═════ RECORDS SUPPLIED

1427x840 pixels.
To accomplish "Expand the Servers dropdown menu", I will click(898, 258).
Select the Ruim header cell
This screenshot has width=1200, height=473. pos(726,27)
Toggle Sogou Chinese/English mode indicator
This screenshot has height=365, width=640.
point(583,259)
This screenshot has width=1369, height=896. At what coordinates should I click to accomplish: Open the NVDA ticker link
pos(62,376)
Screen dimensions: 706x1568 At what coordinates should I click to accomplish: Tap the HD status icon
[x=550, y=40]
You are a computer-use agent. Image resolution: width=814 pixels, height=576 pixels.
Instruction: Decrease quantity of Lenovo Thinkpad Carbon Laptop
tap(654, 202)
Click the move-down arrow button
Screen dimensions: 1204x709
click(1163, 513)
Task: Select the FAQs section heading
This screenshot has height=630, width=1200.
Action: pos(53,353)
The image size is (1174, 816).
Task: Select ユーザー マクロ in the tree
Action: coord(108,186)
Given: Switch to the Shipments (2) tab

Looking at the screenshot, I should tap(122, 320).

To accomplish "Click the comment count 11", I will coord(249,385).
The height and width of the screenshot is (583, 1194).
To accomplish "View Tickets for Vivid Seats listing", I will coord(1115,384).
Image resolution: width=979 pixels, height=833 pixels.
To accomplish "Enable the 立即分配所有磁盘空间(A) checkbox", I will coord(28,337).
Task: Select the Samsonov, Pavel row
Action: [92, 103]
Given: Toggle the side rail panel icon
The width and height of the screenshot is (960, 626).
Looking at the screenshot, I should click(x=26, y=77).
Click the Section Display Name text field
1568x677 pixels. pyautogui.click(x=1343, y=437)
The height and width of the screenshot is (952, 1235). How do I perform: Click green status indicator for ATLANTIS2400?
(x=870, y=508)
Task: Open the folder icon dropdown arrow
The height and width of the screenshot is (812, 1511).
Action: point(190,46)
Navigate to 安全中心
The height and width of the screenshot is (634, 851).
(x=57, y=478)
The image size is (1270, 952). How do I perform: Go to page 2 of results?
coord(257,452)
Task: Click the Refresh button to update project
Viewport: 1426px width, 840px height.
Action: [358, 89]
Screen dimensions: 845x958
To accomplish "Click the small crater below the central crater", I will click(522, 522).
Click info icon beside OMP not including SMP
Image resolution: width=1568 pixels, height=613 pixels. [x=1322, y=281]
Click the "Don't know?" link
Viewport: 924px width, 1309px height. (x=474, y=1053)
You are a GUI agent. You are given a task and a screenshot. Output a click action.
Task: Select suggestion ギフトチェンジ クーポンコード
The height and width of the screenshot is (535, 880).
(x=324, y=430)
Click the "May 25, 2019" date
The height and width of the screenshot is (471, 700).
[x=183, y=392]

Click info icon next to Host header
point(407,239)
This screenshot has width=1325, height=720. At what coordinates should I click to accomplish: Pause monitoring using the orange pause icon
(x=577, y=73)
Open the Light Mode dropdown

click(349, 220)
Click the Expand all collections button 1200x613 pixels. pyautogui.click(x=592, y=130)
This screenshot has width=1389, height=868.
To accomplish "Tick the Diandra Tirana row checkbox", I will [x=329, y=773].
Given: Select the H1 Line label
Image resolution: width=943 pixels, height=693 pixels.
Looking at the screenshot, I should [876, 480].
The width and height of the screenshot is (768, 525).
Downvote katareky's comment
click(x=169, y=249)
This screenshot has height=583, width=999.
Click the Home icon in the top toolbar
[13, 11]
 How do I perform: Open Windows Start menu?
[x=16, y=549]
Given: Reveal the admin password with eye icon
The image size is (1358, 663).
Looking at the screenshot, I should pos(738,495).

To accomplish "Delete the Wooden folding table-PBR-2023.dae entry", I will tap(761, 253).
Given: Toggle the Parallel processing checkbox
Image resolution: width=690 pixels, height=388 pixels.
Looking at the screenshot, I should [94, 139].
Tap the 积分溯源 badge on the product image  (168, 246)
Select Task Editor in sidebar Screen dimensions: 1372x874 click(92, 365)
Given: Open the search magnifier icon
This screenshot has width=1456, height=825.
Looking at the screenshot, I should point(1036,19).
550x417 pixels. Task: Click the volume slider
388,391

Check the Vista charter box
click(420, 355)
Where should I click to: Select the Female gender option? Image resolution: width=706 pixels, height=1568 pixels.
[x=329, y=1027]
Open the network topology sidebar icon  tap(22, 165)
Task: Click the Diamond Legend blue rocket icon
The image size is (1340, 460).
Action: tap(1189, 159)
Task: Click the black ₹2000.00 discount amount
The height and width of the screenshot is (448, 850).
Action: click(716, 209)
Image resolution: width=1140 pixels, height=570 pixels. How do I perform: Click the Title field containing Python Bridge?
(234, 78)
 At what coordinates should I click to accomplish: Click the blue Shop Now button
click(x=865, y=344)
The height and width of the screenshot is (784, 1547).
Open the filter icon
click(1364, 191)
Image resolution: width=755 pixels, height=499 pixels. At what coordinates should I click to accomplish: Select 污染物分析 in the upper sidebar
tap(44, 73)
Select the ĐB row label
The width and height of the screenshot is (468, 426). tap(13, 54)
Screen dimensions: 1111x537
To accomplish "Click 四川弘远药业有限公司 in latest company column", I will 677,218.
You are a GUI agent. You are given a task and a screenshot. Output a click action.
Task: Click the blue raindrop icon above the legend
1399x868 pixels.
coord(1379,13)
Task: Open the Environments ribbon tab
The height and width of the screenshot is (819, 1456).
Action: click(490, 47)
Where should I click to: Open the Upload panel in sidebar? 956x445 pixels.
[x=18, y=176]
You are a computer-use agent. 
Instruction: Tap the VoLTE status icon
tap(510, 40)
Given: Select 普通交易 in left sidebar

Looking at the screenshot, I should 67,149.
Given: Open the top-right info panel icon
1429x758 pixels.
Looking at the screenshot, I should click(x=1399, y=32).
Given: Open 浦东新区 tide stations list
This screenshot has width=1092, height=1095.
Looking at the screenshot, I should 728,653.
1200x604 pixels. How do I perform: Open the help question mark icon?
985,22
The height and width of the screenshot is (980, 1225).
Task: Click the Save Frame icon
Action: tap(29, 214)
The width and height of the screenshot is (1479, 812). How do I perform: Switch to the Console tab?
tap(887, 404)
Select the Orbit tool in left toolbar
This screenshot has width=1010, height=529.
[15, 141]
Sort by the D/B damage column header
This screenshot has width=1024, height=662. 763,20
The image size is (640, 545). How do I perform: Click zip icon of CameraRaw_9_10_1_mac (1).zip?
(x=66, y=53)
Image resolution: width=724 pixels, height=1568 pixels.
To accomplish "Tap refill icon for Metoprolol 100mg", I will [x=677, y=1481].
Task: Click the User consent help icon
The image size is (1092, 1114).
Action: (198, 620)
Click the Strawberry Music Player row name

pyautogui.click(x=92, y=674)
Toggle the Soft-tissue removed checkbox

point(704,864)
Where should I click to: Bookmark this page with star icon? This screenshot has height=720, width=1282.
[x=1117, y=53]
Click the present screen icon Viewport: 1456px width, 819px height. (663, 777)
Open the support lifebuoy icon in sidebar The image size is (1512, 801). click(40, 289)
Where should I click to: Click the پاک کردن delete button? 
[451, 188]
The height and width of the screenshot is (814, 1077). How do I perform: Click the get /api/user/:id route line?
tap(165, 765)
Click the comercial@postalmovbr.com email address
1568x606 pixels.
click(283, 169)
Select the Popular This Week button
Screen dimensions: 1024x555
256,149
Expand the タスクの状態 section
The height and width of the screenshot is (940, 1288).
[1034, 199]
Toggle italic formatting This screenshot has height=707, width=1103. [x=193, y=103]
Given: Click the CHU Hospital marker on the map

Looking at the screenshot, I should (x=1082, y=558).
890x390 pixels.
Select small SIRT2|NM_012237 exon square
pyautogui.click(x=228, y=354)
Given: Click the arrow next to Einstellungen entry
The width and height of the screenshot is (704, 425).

══════════

§ EXERCISE
Every line above that carries the string "computer" should be copied.

§ WRITTEN ANSWER
You are a computer-use agent. Image resolution: width=814 pixels, height=576 pixels.
You are a computer-use agent. 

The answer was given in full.